In Turkey’s painful birth, at the end of World War I, its founder,
Mustafa Kemal Ataturk, disassembled the structure of the Ottoman
state, which had been in place for 600 years. Instead of forging a
national identity based on the Ottomans, he emphasized "Turkishness,"
reaching back to the Hittites in 2600 B.C.

"To set up a state is easy, but to create a nation is extremely
difficult," Mr. Belge said. "We are still suffering the consequences."

But confrontation is not his objective. On the contrary, his strong
affection for this beautiful city — piled on top of itself throughout
the centuries — and his loving attention to detail gives audiences
a fresh look at their own environment.

The journey begins in Europe (part of the city is in Europe and part
in Asia), not far from Dolmabahce, an Ottoman palace built in the 19th
century when the empire was already in deep decline. The balconies,
Mr. Belge said, were brought to Turkey by European designers.

"Tanzimat emerges from that peninsula," Mr.

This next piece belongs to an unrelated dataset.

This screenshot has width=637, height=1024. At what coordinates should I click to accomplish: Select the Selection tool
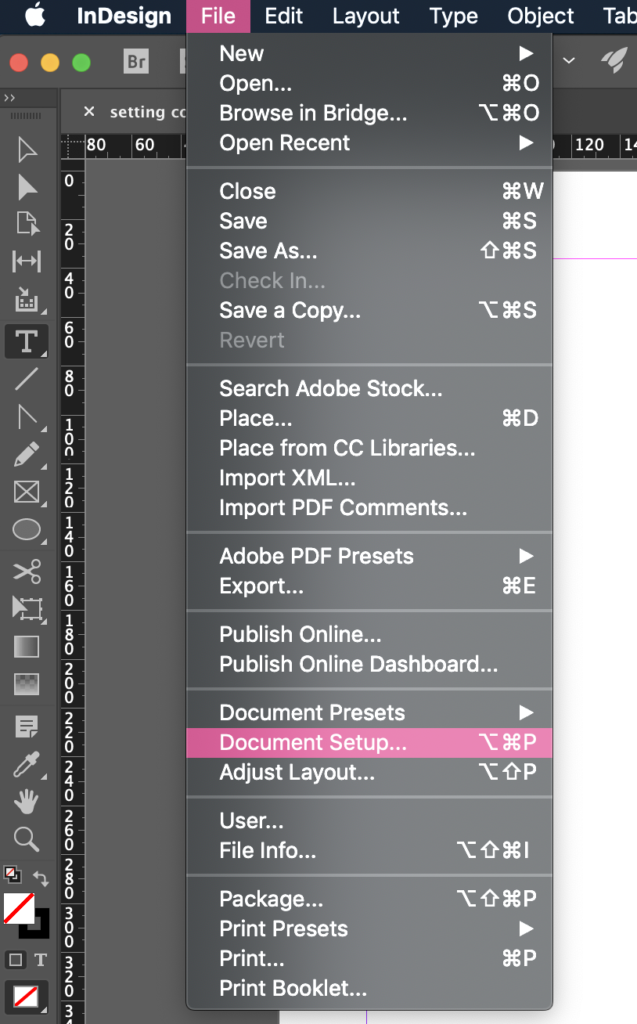pyautogui.click(x=27, y=150)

Belge said, motioning
to a green finger of land, where minarets of the 17th-century Blue
Mosque spike the skyline.

Tanzimat, a 19th-century period of reform, was a brief stab at
modernization when the Ottomans established a Parliament and, briefly,
a Constitution, as well as giving more rights to ethnic and religious
minorities.

It was a time of brisk international trade, with far more ships coming
to port than in the early years of the Turkish republic, he said,
adding, "Ottomans were much more globalized in that respect."

The Ottomans wanted no competition to their power, so in contrast
to European society, there was no class of landed gentry, Mr. Belge
said. People could quickly gain wealth and status.

So it was for one illiterate military officer, who became chief
commander of the army. He signed his name using the Arabic script
numbers 7 and 8, and a few squiggles in between, because that was what
writing looked like to him. His wife, a washerwoman, never became
accustomed to her important new status, and embarrassed hosts by
refusing to sit down in their presence, something that was unacceptable
for servants at the time.

The wooden waterfront mansions, or yalis (pronounced YAW-luhs),
are among Mr. Belge’s favorite features of the Bosporus. He lived in
one for a summer in 1974 and has been trying ever since to unearth
their stories.

This, in fact, is how he became interested in giving tours. As a
professor and writer, he likes sharing what he knows, so he began to
lead walking tours. By the 19th century, even tradesmen were living
in the waterfront yalis. Mr. Belge pointed out one that is referred
to as the "shoe-leather maker’s yali."

The snake yali got its name when a sultan spoke admiringly about it
to a servant. The man happened to know the owner, and fearful that
the yali would be taken by the sultan, replied that it looked nice
from the outside, but was infested with snakes.

Mr. Belge pointed to a court office that had burned. "In Turkey,
there is a habit that justice buildings burn so that the archives
disappear," he said mischievously. Then he indicated an empty space
where a yali had been destroyed by an out-of-control ferry. "Living
on the Bosporus is good, but there are consequences," he said.